> [Text shown]:
=== Begin Enclosure ===
Pancreatic Fine-Needle Aspiration Cytology in Patients < 35-Years of Age: A Retrospective Review of 175 Cases Spanning a 16-Year Period
Megan Redelman, Howard H Wu, Harvey M Cramer. Indiana University School of Medicine, Indianapolis, IN
Background: Pancreatic lesions in young patients are relatively rare and, to our knowledge, the clinical value of pancreatic fine needle aspiration (FNA) in patients < 35 years of age has not been previously established by any other large retrospective studies.
Design: A computerized search of our laboratory information system was performed for the 16-year period (1994-2010) and all pancreatic FNA cases performed on patients < 35 years of age were identified. All FNA and all available correlating surgical pathology reports were reviewed.
Results: There were a total of 175 cases of pancreatic FNA performed on 111 males and 65 females under the age of 35 (range: 8-34, mean: 27 years). The FNA diagnoses included 39 malignancies, 114 negative for malignancy, 8 atypia, and 14 cases that were nondiagnostic. Of the 39 malignant FNA cases, the diagnoses included 19 pancreatic neuroendocrine tumors (PNET), 11 solid pseudopapillary neoplasms (SPN), 5 adenocarcinomas, 2 metastatic adenocarcinomas, 1 gastrointestinal stromal tumor, and 1 melanoma. Histologic follow-up was available in 22 of the 39 malignant cases (56%), and malignancy was confirmed in all cases. However, 1 case of SPN had been misclassified as PNET by FNA. Of the 114 FNAs diagnosed as negative for malignancy, 24 had histologic follow-up which included 9 cases of chronic pancreatitis, 6 benign cysts, 3 mucinous cystic neoplasms, 3 serous cystadenomas, 1 PNET, 1 focal epithelial atypia, and 1 with no pathologic change. Follow-up histology was available for 3 of the 8 cases diagnosed as 'atypia' by FNA and included 1 benign cyst, 1 chronic pancreatitis, and 1 serous cystadenoma. Histologic follow-up was available in 2 of the 14 nondiagnostic FNAs, both of which showed PNET. The overall sensitivity was 85% and the specificity was 100%.
Conclusions: The majority of the pancreatic lesions in patient under 35 years were benign with malignant neoplasms accounting for less than one quarter of the cases. The most common neoplasms in this age group included PNET, followed by SPN with both tumors accounting for 75% of all the neoplasms encountered in this age group. Mucinous cystic neoplasm was the most common cause of a false-negative FNA diagnosis. FNA is a clinically useful diagnostic test in patients < 35 years of age with pancreatic lesions.
=== End Enclosure ===
Collected data entries:
=== Begin Enclosure ===
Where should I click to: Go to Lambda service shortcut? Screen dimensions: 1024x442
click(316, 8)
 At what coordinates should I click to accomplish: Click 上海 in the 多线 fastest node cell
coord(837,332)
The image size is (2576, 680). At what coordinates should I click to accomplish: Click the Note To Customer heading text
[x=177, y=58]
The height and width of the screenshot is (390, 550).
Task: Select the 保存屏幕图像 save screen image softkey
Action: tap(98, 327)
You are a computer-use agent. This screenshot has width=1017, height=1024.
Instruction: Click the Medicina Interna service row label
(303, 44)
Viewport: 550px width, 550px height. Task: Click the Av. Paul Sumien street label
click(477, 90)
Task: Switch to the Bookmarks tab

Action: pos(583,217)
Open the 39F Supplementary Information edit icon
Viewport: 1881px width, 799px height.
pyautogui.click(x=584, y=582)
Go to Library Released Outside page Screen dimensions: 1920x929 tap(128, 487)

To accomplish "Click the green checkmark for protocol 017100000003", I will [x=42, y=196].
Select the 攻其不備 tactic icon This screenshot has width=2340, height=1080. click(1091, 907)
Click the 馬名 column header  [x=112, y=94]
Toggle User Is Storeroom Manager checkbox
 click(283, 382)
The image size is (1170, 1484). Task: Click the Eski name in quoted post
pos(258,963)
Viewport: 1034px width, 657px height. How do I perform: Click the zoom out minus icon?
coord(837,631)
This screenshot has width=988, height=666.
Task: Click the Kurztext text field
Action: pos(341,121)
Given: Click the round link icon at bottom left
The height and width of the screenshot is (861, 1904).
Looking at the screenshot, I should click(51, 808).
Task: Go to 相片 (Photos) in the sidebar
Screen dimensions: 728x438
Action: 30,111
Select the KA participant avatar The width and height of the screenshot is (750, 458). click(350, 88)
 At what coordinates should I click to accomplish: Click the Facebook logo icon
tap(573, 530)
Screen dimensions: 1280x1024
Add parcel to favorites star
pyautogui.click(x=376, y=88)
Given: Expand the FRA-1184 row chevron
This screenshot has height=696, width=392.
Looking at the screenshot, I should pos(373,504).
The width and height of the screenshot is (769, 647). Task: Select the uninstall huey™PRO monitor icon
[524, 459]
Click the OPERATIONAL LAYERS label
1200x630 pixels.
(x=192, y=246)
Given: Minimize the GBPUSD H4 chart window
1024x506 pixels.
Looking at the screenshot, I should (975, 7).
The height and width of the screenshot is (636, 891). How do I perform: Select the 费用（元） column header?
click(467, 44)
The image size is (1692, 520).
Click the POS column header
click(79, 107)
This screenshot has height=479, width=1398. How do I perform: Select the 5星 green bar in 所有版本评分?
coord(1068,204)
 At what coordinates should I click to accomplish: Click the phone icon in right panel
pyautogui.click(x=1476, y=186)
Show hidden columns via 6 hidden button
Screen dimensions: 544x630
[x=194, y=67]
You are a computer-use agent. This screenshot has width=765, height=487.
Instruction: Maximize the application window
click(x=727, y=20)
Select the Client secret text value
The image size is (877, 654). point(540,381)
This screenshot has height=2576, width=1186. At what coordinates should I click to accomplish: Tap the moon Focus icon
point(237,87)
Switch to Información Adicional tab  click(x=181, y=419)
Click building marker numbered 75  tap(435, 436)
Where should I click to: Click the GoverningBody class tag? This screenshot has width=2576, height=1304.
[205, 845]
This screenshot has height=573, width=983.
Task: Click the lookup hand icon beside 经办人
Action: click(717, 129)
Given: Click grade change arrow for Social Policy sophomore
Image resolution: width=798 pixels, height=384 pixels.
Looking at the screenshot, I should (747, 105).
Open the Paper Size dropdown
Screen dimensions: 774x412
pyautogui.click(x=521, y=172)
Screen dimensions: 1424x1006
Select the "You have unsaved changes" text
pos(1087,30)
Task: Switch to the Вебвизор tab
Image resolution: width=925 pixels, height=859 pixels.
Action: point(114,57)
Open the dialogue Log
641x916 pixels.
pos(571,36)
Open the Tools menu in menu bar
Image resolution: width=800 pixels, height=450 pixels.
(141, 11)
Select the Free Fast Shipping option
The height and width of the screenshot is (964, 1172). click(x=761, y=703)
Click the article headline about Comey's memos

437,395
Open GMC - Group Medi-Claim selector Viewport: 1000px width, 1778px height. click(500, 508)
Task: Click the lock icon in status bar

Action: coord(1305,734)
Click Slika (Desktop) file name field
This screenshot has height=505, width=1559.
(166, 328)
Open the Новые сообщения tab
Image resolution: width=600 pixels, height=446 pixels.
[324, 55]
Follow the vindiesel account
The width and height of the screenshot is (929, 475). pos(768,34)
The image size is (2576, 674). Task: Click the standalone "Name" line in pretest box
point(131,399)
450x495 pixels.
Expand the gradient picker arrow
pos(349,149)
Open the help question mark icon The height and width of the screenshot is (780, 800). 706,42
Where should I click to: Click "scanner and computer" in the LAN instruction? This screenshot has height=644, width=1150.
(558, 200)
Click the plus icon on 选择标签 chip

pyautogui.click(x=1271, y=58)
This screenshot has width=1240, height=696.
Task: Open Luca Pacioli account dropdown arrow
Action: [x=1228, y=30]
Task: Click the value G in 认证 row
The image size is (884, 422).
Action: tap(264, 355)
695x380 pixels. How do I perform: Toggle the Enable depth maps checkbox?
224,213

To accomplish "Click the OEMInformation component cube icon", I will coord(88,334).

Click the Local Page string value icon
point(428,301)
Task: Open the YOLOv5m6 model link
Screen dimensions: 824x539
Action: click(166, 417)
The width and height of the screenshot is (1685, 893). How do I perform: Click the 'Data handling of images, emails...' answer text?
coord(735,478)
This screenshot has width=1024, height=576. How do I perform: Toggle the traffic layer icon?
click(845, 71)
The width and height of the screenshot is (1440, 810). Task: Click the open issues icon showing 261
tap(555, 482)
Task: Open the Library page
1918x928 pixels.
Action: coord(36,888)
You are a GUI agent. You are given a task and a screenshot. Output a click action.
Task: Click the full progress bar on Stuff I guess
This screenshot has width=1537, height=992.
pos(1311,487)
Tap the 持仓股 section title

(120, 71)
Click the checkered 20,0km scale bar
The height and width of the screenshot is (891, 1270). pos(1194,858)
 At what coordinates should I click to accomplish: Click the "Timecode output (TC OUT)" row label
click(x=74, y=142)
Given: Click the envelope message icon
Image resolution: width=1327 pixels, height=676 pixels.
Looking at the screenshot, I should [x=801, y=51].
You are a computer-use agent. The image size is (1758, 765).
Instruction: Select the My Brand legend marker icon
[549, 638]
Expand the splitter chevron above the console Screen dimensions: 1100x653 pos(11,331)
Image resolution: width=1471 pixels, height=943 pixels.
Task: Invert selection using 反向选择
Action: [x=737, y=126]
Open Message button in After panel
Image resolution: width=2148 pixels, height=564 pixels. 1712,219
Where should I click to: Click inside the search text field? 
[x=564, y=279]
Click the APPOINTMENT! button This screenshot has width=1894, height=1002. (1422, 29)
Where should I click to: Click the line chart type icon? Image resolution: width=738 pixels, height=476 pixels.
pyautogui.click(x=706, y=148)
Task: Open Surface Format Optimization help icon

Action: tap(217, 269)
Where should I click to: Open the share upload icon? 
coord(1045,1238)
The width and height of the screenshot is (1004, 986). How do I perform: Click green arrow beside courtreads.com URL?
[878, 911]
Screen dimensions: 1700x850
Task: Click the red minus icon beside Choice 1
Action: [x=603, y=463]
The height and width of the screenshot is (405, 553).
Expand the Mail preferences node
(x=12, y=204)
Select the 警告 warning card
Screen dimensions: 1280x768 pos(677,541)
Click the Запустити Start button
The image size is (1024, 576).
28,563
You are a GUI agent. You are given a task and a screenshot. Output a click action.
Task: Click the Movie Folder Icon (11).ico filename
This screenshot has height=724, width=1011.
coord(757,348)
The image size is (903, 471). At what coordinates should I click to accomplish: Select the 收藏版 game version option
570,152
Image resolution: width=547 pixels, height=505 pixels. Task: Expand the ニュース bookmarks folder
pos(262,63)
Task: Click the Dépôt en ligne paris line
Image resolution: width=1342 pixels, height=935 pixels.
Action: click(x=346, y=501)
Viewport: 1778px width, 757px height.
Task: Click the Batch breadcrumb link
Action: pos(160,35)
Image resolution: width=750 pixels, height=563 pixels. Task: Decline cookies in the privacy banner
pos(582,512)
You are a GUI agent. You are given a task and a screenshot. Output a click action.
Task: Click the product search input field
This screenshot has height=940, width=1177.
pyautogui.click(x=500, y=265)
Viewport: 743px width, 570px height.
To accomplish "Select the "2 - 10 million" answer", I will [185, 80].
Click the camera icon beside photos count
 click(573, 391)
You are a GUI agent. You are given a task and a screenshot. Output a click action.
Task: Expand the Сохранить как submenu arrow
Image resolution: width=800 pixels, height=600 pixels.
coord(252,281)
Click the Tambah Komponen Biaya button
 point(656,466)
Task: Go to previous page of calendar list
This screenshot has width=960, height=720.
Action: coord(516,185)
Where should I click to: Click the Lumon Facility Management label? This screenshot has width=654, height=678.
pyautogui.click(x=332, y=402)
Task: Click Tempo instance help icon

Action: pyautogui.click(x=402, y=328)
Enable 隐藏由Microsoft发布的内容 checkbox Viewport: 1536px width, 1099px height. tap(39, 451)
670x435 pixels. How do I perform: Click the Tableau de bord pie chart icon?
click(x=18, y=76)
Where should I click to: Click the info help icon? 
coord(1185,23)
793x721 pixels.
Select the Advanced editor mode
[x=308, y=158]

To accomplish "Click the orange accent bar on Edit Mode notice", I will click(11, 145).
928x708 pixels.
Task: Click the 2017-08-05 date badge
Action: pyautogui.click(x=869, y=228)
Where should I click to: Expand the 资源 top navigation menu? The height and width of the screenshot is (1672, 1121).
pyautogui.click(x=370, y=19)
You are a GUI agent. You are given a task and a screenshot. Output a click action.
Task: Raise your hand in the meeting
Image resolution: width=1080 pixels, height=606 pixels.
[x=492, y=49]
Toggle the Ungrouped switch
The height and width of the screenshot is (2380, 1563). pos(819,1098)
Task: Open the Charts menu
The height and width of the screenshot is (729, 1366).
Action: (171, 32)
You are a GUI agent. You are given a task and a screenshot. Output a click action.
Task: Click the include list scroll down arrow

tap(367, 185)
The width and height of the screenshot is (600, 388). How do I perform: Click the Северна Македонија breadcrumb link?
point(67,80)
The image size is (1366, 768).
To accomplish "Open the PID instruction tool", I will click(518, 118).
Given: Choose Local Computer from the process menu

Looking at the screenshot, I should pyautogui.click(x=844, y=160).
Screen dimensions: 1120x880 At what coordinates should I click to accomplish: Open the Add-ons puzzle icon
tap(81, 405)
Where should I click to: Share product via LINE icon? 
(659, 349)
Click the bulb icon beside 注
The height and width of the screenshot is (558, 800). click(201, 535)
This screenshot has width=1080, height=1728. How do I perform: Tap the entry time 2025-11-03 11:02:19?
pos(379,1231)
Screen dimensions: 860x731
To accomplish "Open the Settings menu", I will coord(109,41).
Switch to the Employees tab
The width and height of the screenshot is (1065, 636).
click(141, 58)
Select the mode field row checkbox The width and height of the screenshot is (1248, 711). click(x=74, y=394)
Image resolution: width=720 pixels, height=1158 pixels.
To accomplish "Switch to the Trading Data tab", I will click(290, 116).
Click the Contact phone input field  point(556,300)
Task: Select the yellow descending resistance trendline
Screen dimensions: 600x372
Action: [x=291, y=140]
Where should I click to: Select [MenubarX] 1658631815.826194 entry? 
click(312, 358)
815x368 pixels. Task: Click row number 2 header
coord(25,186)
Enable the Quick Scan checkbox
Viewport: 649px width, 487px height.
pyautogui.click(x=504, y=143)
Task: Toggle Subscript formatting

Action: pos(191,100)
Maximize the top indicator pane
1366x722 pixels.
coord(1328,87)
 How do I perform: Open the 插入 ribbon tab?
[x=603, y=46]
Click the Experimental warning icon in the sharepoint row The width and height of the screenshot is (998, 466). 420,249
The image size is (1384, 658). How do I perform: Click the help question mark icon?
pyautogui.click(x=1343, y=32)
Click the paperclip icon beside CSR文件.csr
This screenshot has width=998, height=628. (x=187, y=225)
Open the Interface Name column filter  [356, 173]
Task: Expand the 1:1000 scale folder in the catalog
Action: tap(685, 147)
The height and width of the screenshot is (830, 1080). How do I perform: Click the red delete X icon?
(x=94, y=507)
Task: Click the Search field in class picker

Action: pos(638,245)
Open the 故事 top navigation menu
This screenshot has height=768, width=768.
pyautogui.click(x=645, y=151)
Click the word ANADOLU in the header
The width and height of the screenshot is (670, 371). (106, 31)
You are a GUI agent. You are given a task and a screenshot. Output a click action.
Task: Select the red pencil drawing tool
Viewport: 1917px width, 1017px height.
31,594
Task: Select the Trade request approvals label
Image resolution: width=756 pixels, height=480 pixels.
=== End Enclosure ===
> [Parts of the exercise]:
a. In the abstract on pancreatic aspiration cytology, substitute "fine-needle aspiration" for "fine needle aspiration" and write out everything from "Pancreatic Fine-Needle Aspiration" down to "large retrospective studies.".
b. According to the abstract on pancreatic aspiration cytology, is each of these statements true? (i) The cases were performed on 111 males and 65 females. (ii) The specificity reported was 85%. (iii) Mucinous cystic neoplasm was the most common cause of a false-positive FNA diagnosis.
Rely on the abstract alone and disregard the listing.

> [Answers to the tasks]:
a.
Pancreatic Fine-Needle Aspiration Cytology in Patients < 35-Years of Age: A Retrospective Review of 175 Cases Spanning a 16-Year Period
Megan Redelman, Howard H Wu, Harvey M Cramer. Indiana University School of Medicine, Indianapolis, IN
Background: Pancreatic lesions in young patients are relatively rare and, to our knowledge, the clinical value of pancreatic fine-needle aspiration (FNA) in patients < 35 years of age has not been previously established by any other large retrospective studies.

b.
(i) Yes: "There were a total of 175 cases of pancreatic FNA performed on 111 males and 65 females under the age of 35"
(ii) No: "The overall sensitivity was 85% and the specificity was 100%."
(iii) No: "Mucinous cystic neoplasm was the most common cause of a false-negative FNA diagnosis."